Note:: Because the Web. config file uses XML format, characters (such as &, <, and>) in the element text must be escaped. <Sendto> In the element, & is escaped as & amp ;. <Sendto> Another technology is used. <! [CDATA [...]> Element), you do not need to escape the internal content. You can use either of the two methods and get the same result.

Figure 5, 6, and 7 show URL rewriting in the action. The data is actually dragged from my blog Figure 5 shows the November 7, 2003 posts; Figure 6 shows all posts in November 2003; Figure 7 shows all posts in 2003.

Figure5.Post in November 7, 2003

Figure6.All posts in November 2003

Figure7.All posts in 2003

Note:: The URL rewriting engine is in the <Lookfor> The regular expression mode must be used in the element. If you are not familiar with regular expressions, read an article I wrote earlier, an introduction to regular expressions. In addition, there is also a good website:, where you can get help information about common Regular Expressions and share your own custom regular expressions.

Build essential directory structures

When the request is/2004/03/19. aspx, IIS will notify the. aspx extension and route the request to the ASP. NET engine. When a request is moved in an ASP. NET Engine Pipeline, the URL will be rewritten to showblogcontent. aspx?

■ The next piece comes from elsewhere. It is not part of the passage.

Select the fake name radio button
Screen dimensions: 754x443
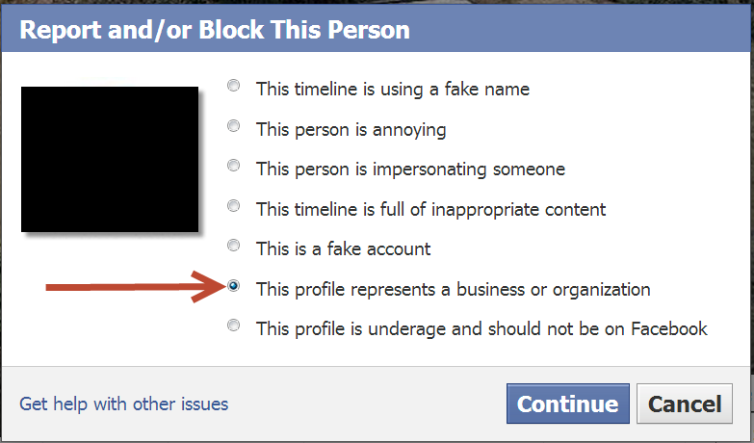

Year = 2004 & month = 03 & day = 19, and visitors will see the March 19, 2004 blog entry. But what happens when the user browses/2004/03? IIS returns a 2004/03 error unless there is a/404/directory. In addition, this directory also requires a default. aspx page to pass requests to the ASP. NET engine.

Therefore, to use this method, you must manually create a directory (including blog entries) for each year, and the directory contains a default. aspx page. In addition, you need to manually create 12 directories (01, 02 ,? ,?... , 12), and each directory contains a default. aspx file. (As described above, you must add a default. aspx file to the/products/directory to display listcategories. aspx correctly when accessing/products .)

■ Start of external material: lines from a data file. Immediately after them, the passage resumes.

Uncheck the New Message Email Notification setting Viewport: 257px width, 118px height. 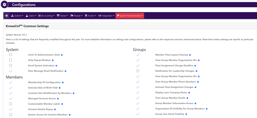tap(11, 71)
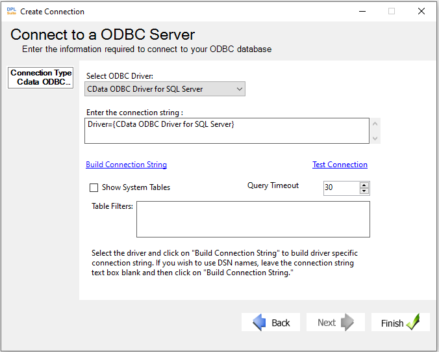
Task: Select the Connection Type Cdata ODBC tab
Action: pyautogui.click(x=41, y=77)
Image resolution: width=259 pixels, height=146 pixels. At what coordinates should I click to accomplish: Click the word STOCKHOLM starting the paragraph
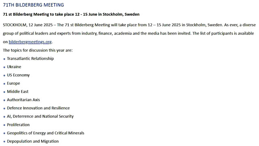[x=15, y=25]
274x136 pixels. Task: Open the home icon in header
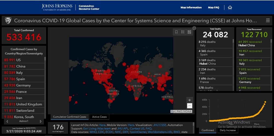coord(230,7)
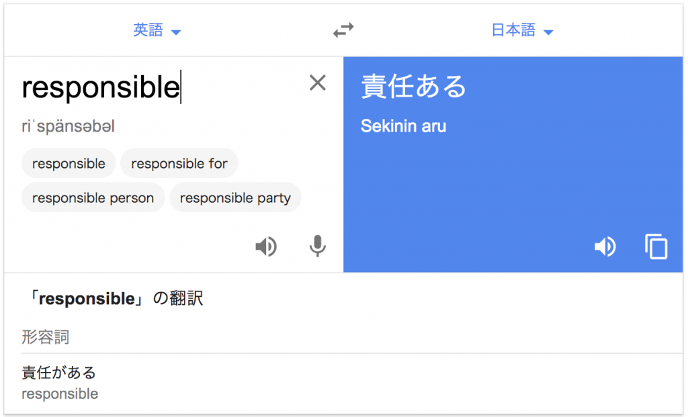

Obviously, adding such a directory structure may be very painful. To solve this problem, all incoming IIS requests are mapped to the ASP. NET engine. In this way, IIS will pass requests to the ASP. NET engine (even if the/2004/03/directory does not exist) even if the URL/2004/03/is accessed ). However, this method enables the ASP. net engine to process all types of incoming requests to the Web server, including images, CSS files, external JavaScript files, and Macromedia Flash files.

The comprehensive discussion of processing all file types is far beyond the scope of this article. For examples of ASP. NET web applications that use this technology, see. text, an open source blog engine .. Text can be configured to map all requests to the ASP. NET engine. It can use a custom HTTP handler to process the issue of generating all file types. Custom HTTP handlers learn how to generate typical static file types (images, CSS files, and so on ).